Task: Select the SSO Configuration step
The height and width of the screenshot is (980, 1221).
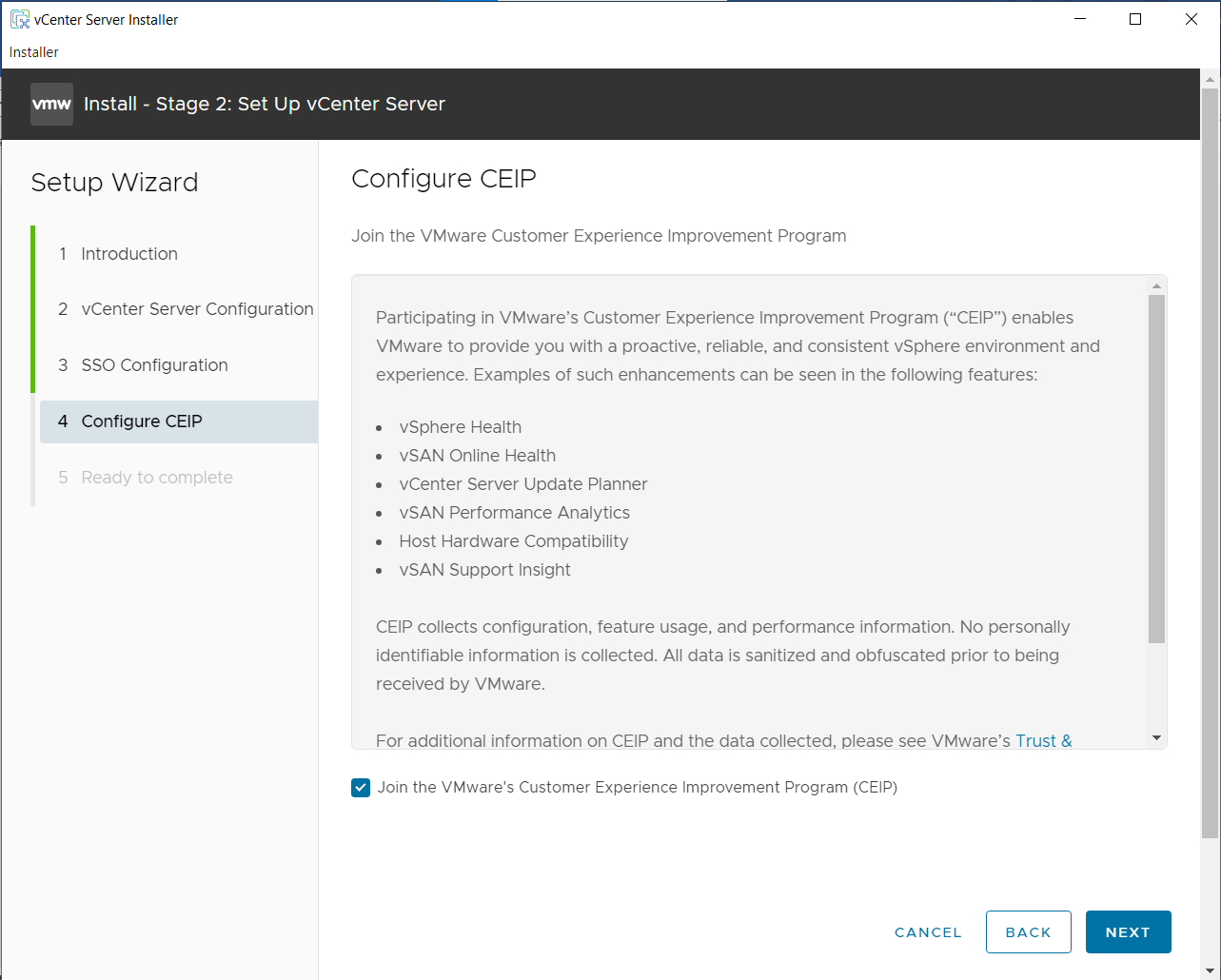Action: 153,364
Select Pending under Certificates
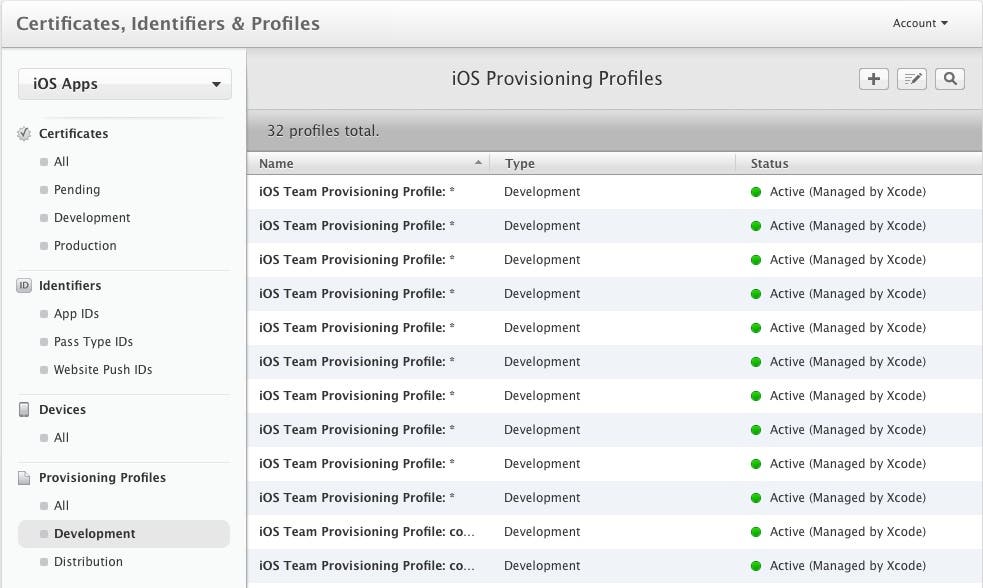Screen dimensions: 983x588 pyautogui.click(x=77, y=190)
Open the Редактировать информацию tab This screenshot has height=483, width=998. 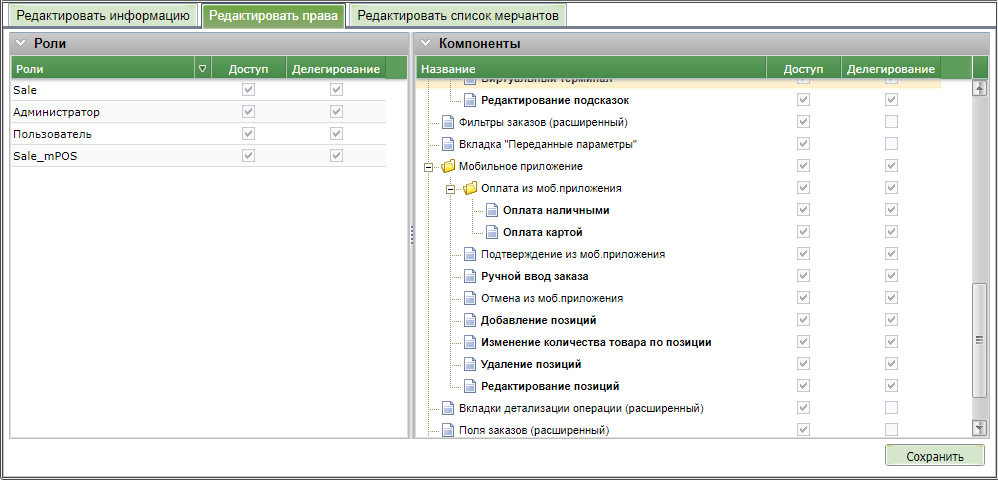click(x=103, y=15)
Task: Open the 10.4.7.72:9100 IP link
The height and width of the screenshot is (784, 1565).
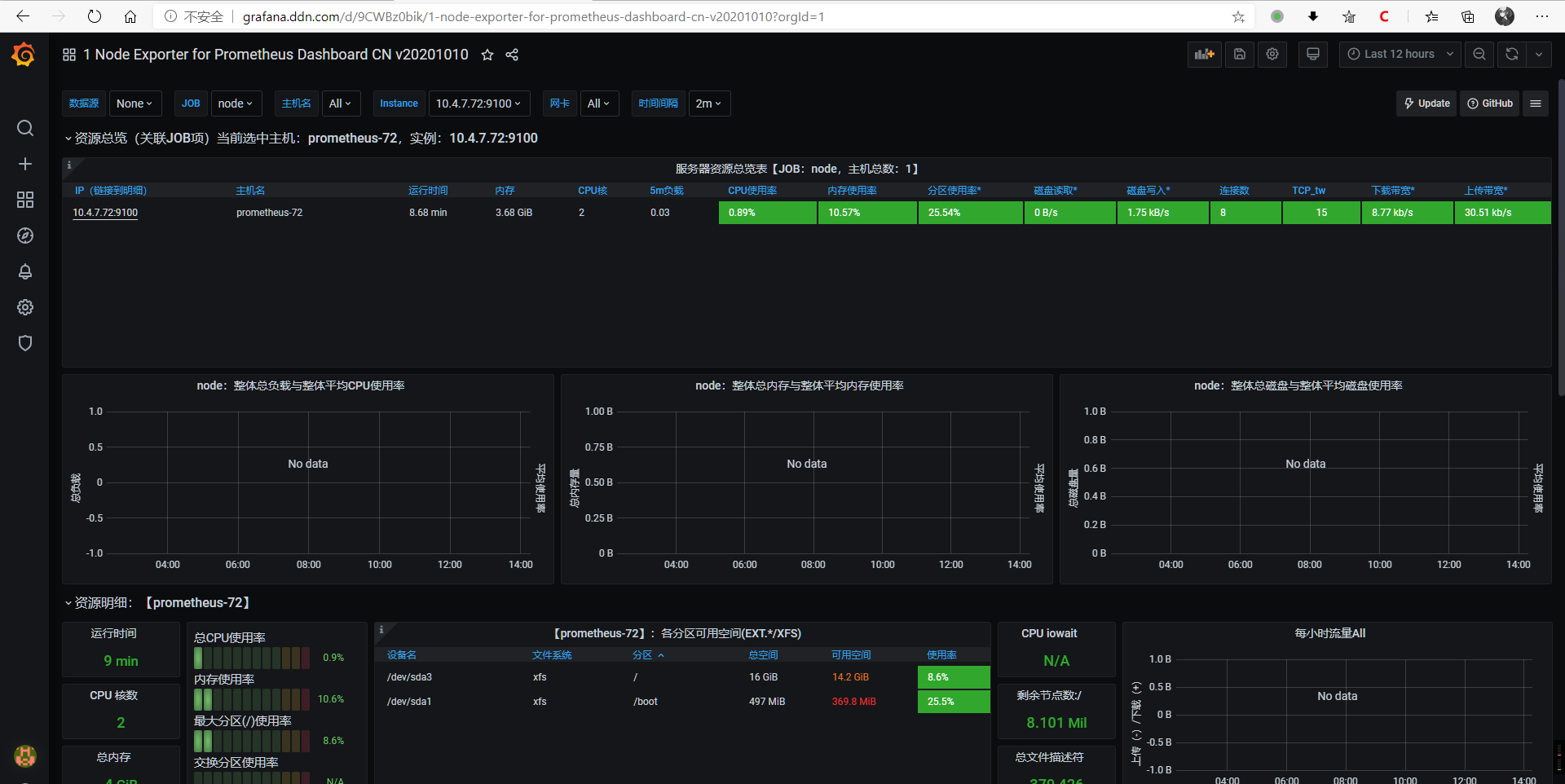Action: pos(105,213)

---

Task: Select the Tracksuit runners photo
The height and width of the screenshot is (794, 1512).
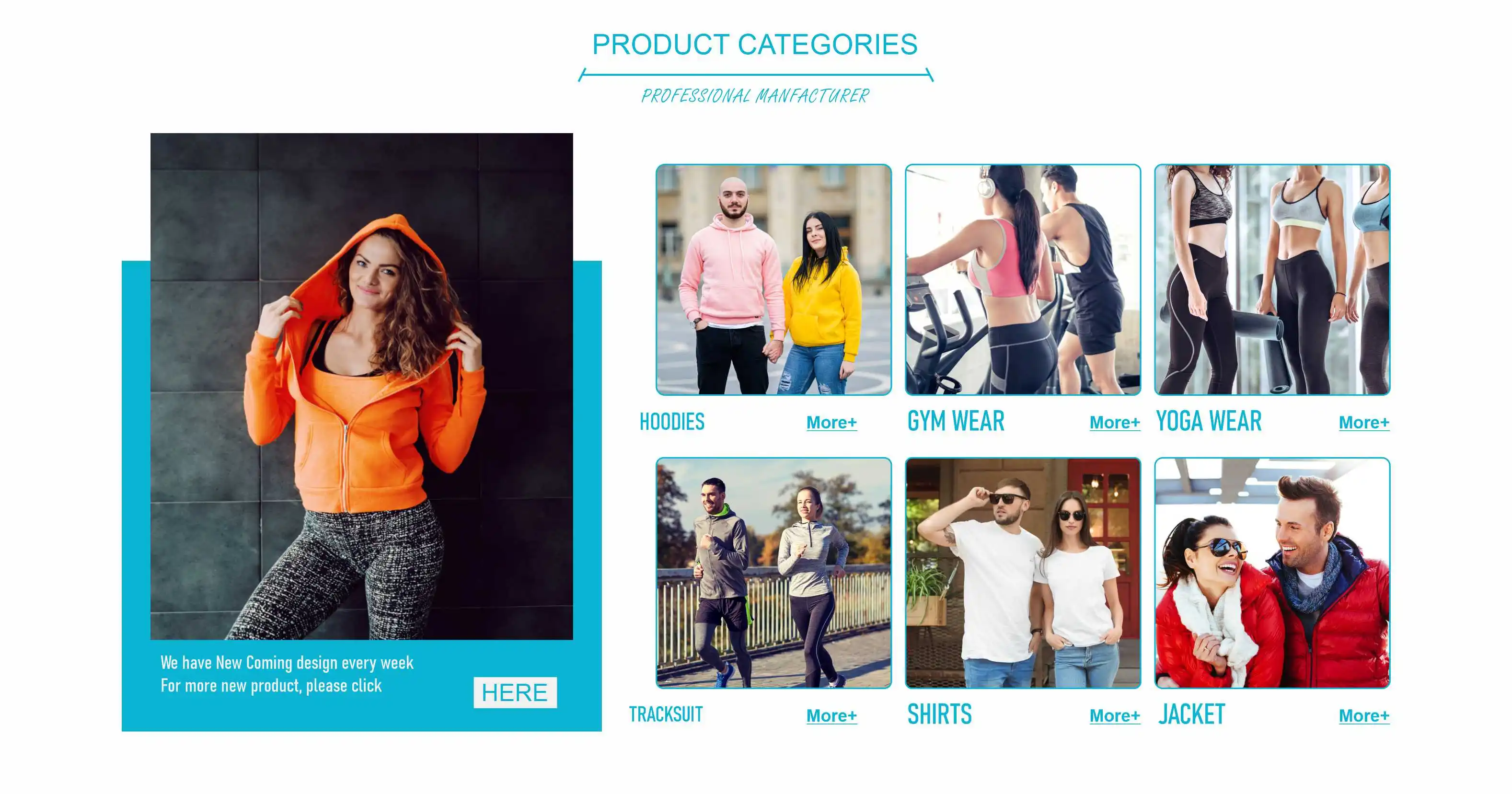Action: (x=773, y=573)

What to work on: Could you find every line in the records above that contains the word "Task" and copy it?

Exercise answer:
Task: Select the SSO Configuration step
Task: Open the 10.4.7.72:9100 IP link
Task: Select the Tracksuit runners photo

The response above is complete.